> [The problem] Take the data below and extract the lines from the one with "This screenshot has width=678, height=551." to the one with "Given: Click the SKU SQ001 Qty text", inclusive, exactly as written.

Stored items
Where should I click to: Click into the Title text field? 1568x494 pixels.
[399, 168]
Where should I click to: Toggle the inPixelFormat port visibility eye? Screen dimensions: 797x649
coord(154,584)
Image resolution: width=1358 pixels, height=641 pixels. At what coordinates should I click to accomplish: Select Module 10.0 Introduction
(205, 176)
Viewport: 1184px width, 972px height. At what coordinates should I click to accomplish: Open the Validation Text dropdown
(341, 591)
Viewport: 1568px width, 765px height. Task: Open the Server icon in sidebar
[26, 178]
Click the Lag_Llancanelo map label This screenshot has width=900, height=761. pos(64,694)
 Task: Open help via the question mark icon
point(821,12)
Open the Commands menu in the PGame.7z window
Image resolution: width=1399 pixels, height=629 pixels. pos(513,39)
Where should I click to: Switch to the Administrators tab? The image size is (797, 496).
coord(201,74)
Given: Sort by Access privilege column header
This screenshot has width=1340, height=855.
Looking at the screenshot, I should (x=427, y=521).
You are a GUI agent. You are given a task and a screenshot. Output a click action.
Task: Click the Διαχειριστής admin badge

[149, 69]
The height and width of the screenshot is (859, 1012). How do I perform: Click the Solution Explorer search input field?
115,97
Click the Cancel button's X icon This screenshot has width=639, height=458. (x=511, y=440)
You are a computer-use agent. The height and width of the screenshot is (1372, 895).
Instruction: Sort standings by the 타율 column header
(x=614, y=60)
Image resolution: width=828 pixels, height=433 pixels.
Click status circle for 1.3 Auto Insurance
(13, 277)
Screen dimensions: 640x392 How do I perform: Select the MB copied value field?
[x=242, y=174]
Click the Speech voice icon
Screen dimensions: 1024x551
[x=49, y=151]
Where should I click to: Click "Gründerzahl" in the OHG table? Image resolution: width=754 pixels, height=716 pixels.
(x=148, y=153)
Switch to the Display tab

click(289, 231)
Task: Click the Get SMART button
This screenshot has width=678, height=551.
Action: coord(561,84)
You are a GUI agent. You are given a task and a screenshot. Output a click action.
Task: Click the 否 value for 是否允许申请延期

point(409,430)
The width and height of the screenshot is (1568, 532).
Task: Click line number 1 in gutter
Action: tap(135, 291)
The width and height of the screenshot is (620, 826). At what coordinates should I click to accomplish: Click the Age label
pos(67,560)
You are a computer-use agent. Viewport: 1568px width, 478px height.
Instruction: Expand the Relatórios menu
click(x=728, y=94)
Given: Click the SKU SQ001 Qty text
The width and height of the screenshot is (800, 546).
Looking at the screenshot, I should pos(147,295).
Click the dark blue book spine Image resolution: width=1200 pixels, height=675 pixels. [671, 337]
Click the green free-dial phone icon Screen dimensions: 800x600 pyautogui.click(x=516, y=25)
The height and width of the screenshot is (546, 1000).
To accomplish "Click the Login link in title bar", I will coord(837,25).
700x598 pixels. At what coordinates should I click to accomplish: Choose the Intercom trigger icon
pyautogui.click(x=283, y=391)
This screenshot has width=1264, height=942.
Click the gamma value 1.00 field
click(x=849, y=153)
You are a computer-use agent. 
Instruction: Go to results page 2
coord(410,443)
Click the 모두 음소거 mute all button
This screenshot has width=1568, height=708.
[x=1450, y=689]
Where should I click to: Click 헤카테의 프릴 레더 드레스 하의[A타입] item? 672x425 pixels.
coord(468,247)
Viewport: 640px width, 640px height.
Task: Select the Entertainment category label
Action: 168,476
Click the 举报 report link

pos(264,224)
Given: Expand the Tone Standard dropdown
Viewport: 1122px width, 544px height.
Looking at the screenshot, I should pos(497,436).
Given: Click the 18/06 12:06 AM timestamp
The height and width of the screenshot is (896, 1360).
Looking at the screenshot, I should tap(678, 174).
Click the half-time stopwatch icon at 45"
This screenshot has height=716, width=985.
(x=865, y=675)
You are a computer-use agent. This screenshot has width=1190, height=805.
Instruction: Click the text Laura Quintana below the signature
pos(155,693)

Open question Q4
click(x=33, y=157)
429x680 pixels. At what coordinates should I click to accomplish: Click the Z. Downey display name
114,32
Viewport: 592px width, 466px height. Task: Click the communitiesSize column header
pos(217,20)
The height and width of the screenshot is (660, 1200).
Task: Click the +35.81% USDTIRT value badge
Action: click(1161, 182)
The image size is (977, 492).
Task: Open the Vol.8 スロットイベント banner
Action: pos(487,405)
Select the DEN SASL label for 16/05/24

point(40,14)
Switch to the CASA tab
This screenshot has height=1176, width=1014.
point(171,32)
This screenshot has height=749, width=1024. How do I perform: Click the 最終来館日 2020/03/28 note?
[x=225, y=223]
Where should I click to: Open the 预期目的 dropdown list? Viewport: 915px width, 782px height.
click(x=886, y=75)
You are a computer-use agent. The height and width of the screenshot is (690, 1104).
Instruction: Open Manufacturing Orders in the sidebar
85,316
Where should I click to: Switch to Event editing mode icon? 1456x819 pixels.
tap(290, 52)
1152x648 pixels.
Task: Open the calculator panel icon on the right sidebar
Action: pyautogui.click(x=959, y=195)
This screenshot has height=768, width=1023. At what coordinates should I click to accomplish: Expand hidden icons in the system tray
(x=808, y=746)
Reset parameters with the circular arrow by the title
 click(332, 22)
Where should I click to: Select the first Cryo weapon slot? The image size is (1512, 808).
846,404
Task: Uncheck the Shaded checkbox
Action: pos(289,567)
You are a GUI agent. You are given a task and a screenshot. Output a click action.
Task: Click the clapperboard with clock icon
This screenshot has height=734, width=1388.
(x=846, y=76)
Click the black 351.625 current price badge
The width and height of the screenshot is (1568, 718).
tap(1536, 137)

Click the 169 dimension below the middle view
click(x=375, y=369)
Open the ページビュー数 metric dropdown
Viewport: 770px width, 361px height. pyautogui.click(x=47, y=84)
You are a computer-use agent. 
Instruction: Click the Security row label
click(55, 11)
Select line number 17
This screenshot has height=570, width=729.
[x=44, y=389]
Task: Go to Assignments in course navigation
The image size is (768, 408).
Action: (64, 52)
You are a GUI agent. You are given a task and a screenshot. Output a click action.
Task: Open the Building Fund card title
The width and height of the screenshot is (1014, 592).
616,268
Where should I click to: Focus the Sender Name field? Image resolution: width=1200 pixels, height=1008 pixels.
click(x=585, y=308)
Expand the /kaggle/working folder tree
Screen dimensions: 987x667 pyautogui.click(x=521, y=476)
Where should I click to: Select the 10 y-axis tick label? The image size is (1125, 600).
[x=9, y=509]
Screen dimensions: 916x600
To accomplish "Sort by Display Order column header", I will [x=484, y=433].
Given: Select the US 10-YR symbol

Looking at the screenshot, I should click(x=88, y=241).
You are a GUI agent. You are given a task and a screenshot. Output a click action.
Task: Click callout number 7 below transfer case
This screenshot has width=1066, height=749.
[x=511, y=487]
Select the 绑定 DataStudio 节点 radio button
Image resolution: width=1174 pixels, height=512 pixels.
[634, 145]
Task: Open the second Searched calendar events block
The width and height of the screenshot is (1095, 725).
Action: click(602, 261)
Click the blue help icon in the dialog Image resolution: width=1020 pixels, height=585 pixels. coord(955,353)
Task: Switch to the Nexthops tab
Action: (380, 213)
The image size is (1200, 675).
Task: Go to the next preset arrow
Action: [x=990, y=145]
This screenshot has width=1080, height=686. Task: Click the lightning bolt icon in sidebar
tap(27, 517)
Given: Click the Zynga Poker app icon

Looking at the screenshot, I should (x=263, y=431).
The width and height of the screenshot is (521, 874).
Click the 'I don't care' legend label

> [Written solution]
This screenshot has width=678, height=551.
Action: coord(561,84)
You are a GUI agent. You are given a task and a screenshot. Output a click action.
Task: Click the 否 value for 是否允许申请延期

point(409,430)
The width and height of the screenshot is (1568, 532).
Task: Click line number 1 in gutter
Action: tap(135, 291)
The width and height of the screenshot is (620, 826). At what coordinates should I click to accomplish: Click the Age label
pos(67,560)
You are a computer-use agent. Viewport: 1568px width, 478px height.
Instruction: Expand the Relatórios menu
click(x=728, y=94)
Given: Click the SKU SQ001 Qty text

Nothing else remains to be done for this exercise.